Many students signed their name at the end of their comment or wrote that they would like to be contacted for further comment. Those names were redacted as well.
Board of Trustees chairman Lowry Caudill and assistant secretary Dwayne Pinkney said the board did not request the names be redacted.
Regina Stabile, director for institutional records and reporting compliance at UNC, said the comments included “education records” as defined by the Family Educational Rights and Privacy Act. Educational records include grades, transcripts, class lists, student course schedules, health records, financial information and student discipline files.
By considering student comments an educational record, the public records office is making a distinction between student comments and comments made by other people. It is unclear if the Board of Trustees or UNC will use the 212 comments made by students any differently than other comments.
Jonathan Jones, director of the N.C. Open Government Coalition, said FERPA does not cover student comments made to the Board of Trustees.
“This is another example of the continued abuse of FERPA by universities in general and by UNC in particular,” Jones said.
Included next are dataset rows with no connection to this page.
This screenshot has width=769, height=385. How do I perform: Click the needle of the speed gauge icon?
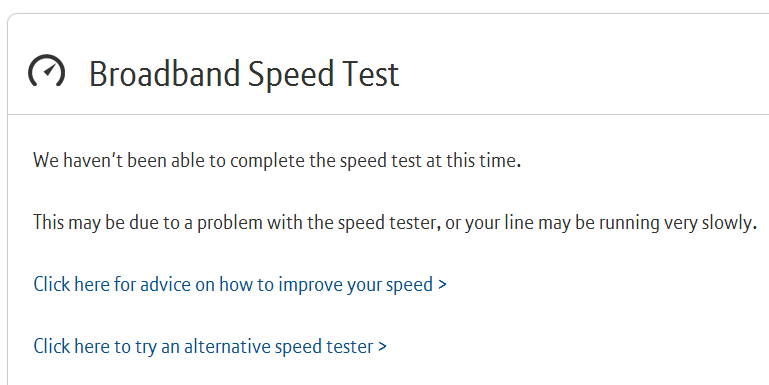(x=49, y=71)
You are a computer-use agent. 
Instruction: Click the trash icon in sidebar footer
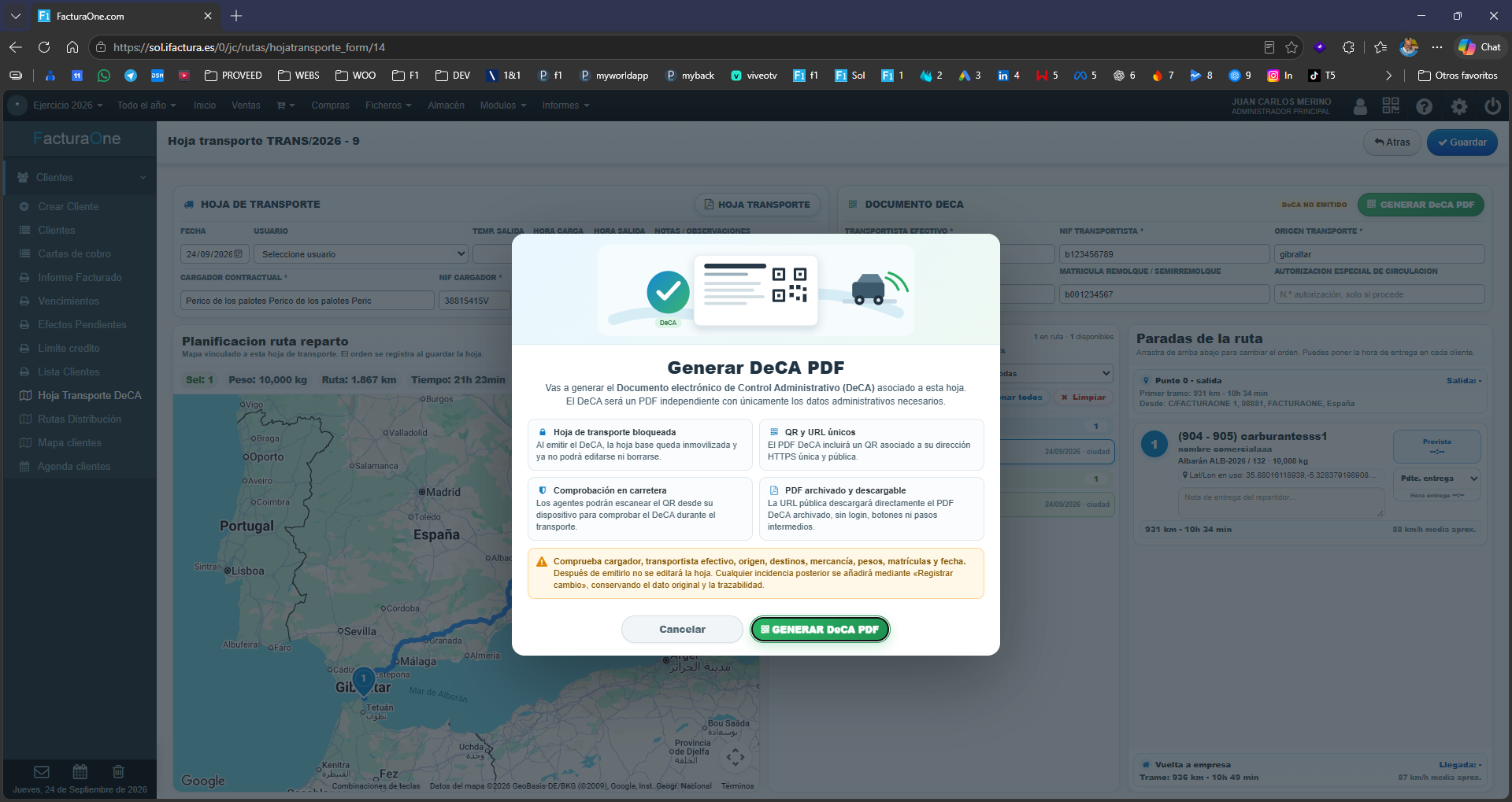tap(118, 771)
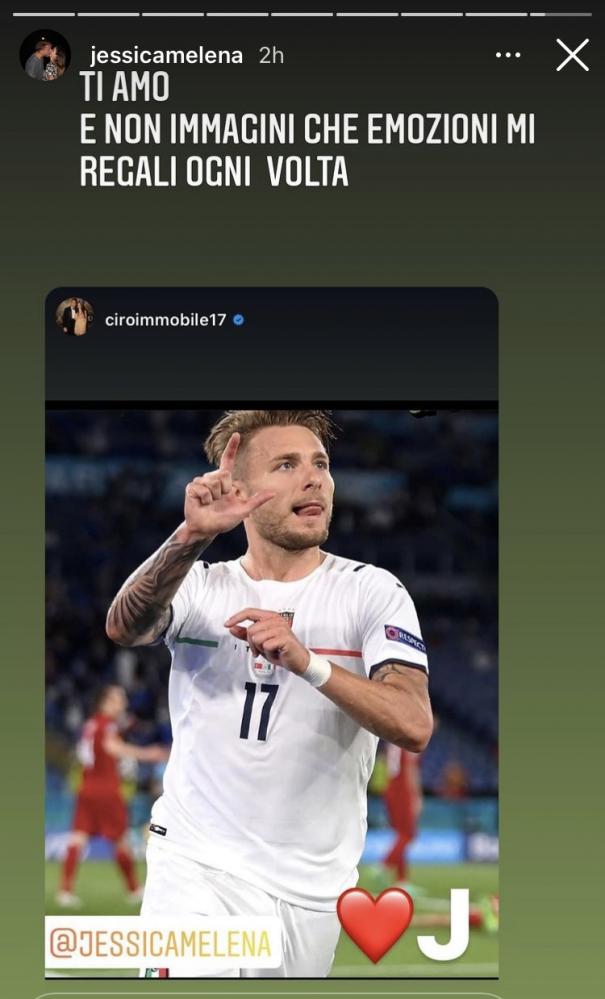Tap ciroimmobile17's avatar in the reshared post
605x999 pixels.
(75, 317)
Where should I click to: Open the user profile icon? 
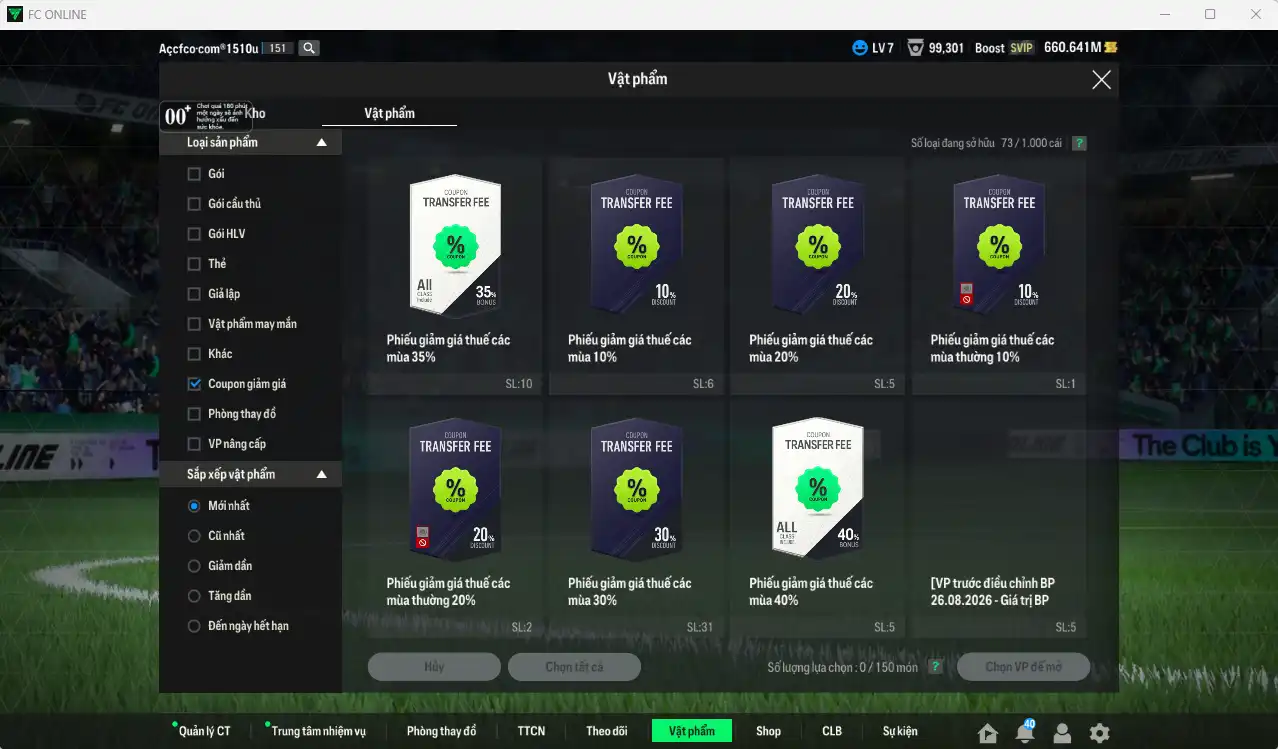(x=1062, y=733)
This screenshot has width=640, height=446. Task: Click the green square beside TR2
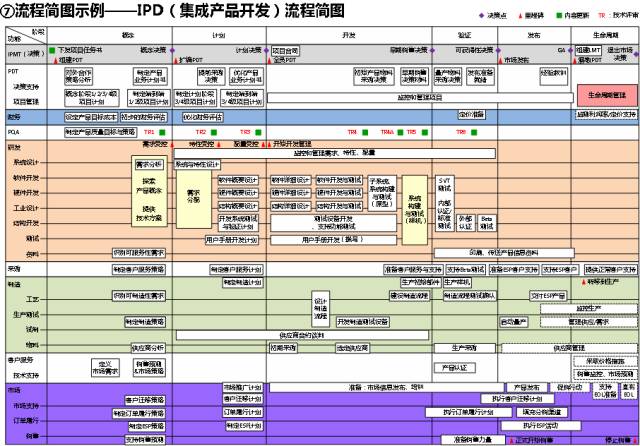click(x=213, y=132)
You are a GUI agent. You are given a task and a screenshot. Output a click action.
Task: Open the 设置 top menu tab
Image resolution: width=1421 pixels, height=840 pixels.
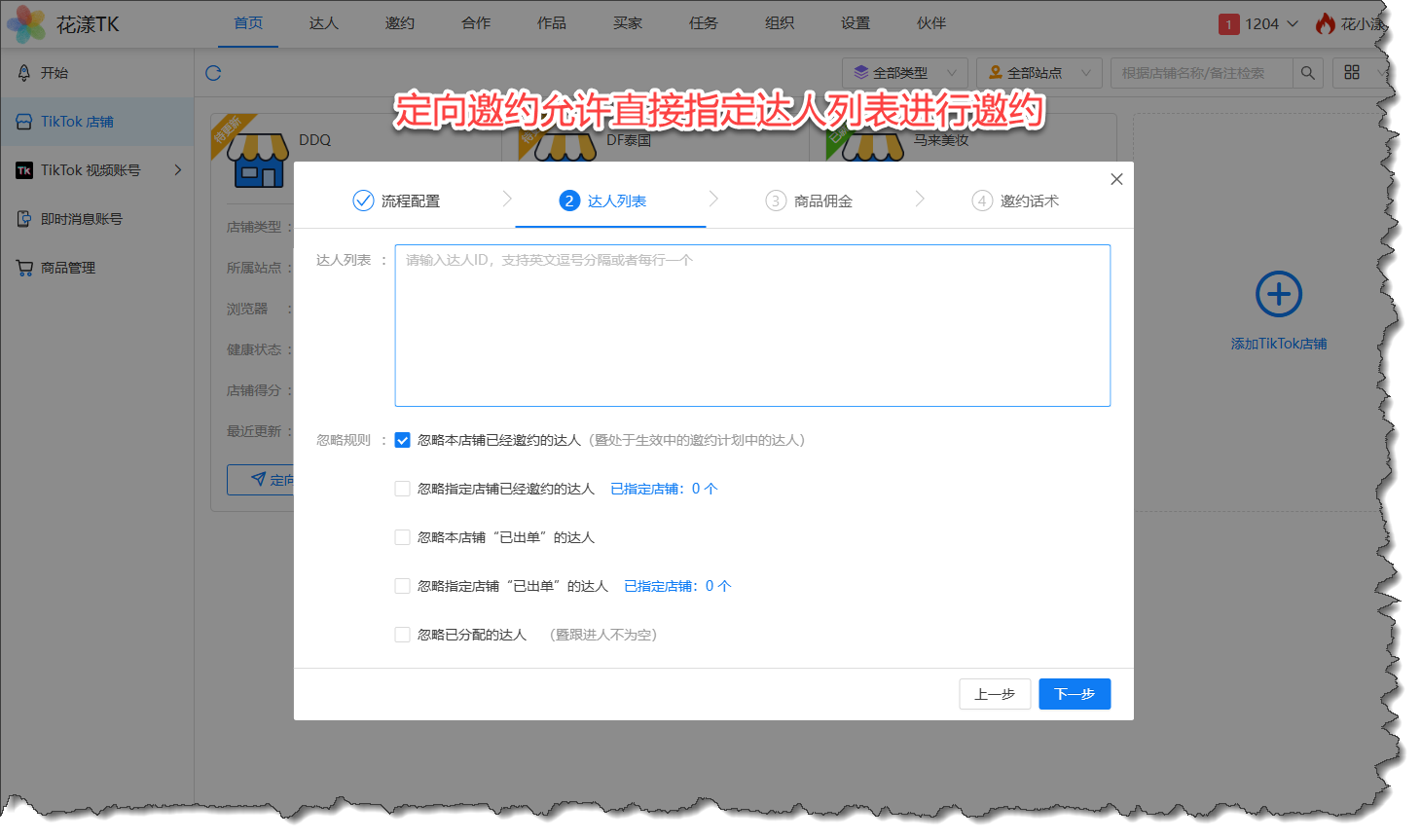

Jones said the names and email addresses of students are considered “directory information,” which is not protected under FERPA.
“There is simply no way this is an educational record,” he said. “It’s not at all a part of this student’s academic or disciplinary history. You can understand why they may want to claim something is not a public record when there’s embarrassing information in it, but there’s nothing embarrassing about this, and it doesn’t warrant special privacy rights under the law.”
Frank LoMonte, executive director for the Student Press Law Center, said comments to the Board of Trustees cannot be FERPA education records unless they are specifically appealing academic decisions.
“When you are acting in your citizen capacity and not your student capacity, records that you create are not FERPA education records,” LoMonte said.
“The way we know this for sure is if a student showed up at the registrar’s office and asked to inspect her FERPA records, nobody would say, ‘Hang on while we contact the Board of Trustees to see if you’ve sent them any emails.’ If the records would not be produced to a student who makes a request to inspect her FERPA records, then they cannot be classified as FERPA records for purposes of concealment.”